It has taken so many lives in our area and across the country.

We’re talking about fentanyl, the painkiller that’s 50 times more powerful than morphine.

Part of the problem? Its victims often don’t know they’re taking it because drug traffickers disguise it as a different medication.

Inside an evidence warehouse in an undisclosed location, where cameras have never been allowed before, is where the federal drug enforcement agency takes seized counterfeit pills and the machines that make them.

The crew doing the decontamination wears hazmat suits.

“Adderall pills, Xanax pills, painkillers. And what it is, is really just fentanyl,” said Special Agent in Charge Brian Boyle. “You could be a pharmacist, you could be a doctor, you look at these pills, you can’t tell the difference.”

The machines can also press fentanyl powder bricks that cartels market with other popular logos and anything that sells.

Agents showed off around 11,000 fake pressed pills seized in Massachusetts in October in one bust, all stamped to look like oxycodone.

“The scary part is the overdoses. People are dying and it could be anybody. It could happen to you. It could happen to me. You know, just one pill can kill now,” Boyle said.

“My son Cameron, age 27, died of a fentanyl poisoning in 2018 when he took an illicit pill that he thought was OxyContin,” said Fiona Firine.

Firine’s son Cameron died in 2018, like so many in our area and up and down the Northeast.

The Connecticut mom says her son battled substance abuse disorder since the age of 14, when a doctor prescribed him OxyContin for a sports-related knee injury.

For Cameron, it was a recurring disease.

“It was St Patrick’s weekend, he asked somebody he knew and trusted for OxyContin,” Firine explained.

But the pill he got from a friend was a fake.

“So the dosage in Cameron’s pill was 11,000 micrograms. So what we were told is that’s 9000 micrograms above the absolute death level,” Firine said. “He didn’t have a prayer. He didn’t have a prayer.”

The DEA reports in 2021, 107,622 people died from a drug overdose in the United States — 66% of those were attributed to synthetic opioids like fentanyl.

Chemicals to create the fentanyl are coming from China to Mexico, where cartels are producing it, and then it’s coming to the United States in powder form or already pressed pills.

“I think the biggest message is if you don’t get that pill from a doctor or a licensed pharmacy, then it could kill you,” Boyle said.

Fiona and her family understand that message on a painfully personal level.

“People are looking at it through stigma, through the wall of stigma.
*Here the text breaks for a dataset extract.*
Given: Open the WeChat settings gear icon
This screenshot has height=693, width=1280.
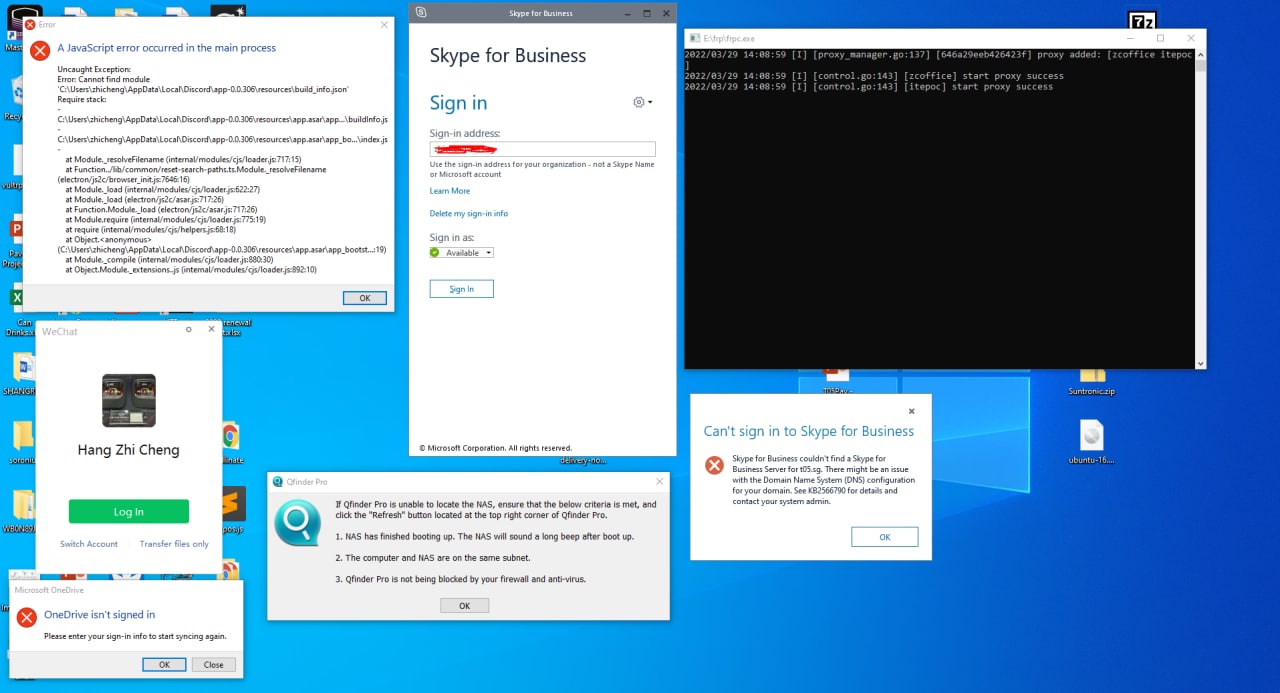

So they’re making this assumption on lifestyle and they’re not understanding that people are not knowing what they’re doing,” she said.

Fentanyl has become such a problem here in our area. We comb through the medical examiner’s reports each day.

In one two-day stretch in October, eight people died, with the manner of death listed as fentanyl poisoning.

Every one of them had so much more life to live.